[Collected data entries]
BEGIN

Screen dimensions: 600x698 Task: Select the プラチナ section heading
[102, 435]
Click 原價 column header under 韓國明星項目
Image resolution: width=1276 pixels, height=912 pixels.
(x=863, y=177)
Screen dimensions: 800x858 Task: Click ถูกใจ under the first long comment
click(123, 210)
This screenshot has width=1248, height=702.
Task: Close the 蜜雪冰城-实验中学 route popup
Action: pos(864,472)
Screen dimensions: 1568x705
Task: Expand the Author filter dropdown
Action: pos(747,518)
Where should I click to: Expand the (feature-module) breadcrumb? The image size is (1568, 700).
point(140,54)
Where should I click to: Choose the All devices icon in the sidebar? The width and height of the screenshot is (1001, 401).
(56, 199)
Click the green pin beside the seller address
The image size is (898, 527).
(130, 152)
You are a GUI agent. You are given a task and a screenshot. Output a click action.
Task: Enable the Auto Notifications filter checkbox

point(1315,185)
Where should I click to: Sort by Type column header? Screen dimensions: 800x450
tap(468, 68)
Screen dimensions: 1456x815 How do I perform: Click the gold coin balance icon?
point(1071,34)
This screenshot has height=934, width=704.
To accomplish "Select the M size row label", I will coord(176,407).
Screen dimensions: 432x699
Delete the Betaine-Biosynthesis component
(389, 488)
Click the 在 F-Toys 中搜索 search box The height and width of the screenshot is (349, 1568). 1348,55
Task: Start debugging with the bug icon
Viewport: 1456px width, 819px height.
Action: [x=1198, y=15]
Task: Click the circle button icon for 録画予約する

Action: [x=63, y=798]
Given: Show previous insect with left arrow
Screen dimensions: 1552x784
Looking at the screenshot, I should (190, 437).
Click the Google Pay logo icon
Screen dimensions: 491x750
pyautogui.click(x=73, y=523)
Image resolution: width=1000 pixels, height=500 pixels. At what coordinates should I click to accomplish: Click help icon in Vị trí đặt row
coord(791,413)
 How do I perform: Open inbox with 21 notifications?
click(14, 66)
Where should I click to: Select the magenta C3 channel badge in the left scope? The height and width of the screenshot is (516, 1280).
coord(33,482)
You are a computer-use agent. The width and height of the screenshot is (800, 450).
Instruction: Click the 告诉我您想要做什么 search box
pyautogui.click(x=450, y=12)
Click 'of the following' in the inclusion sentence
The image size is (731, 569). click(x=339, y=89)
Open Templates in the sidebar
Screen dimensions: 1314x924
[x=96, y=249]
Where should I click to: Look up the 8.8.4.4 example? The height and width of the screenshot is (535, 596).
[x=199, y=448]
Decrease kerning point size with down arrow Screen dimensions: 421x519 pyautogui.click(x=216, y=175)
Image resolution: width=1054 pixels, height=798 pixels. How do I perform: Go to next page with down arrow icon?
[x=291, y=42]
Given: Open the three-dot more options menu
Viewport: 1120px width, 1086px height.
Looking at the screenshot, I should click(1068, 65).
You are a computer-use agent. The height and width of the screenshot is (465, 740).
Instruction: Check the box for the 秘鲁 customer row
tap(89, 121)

END

DIRECTIONS FOR THIS TASK: Gather all lines with the string "computer" from the data.

EXERCISE SOLUTION:
You are a computer-use agent. The width and height of the screenshot is (800, 450).
You are a computer-use agent. The height and width of the screenshot is (465, 740).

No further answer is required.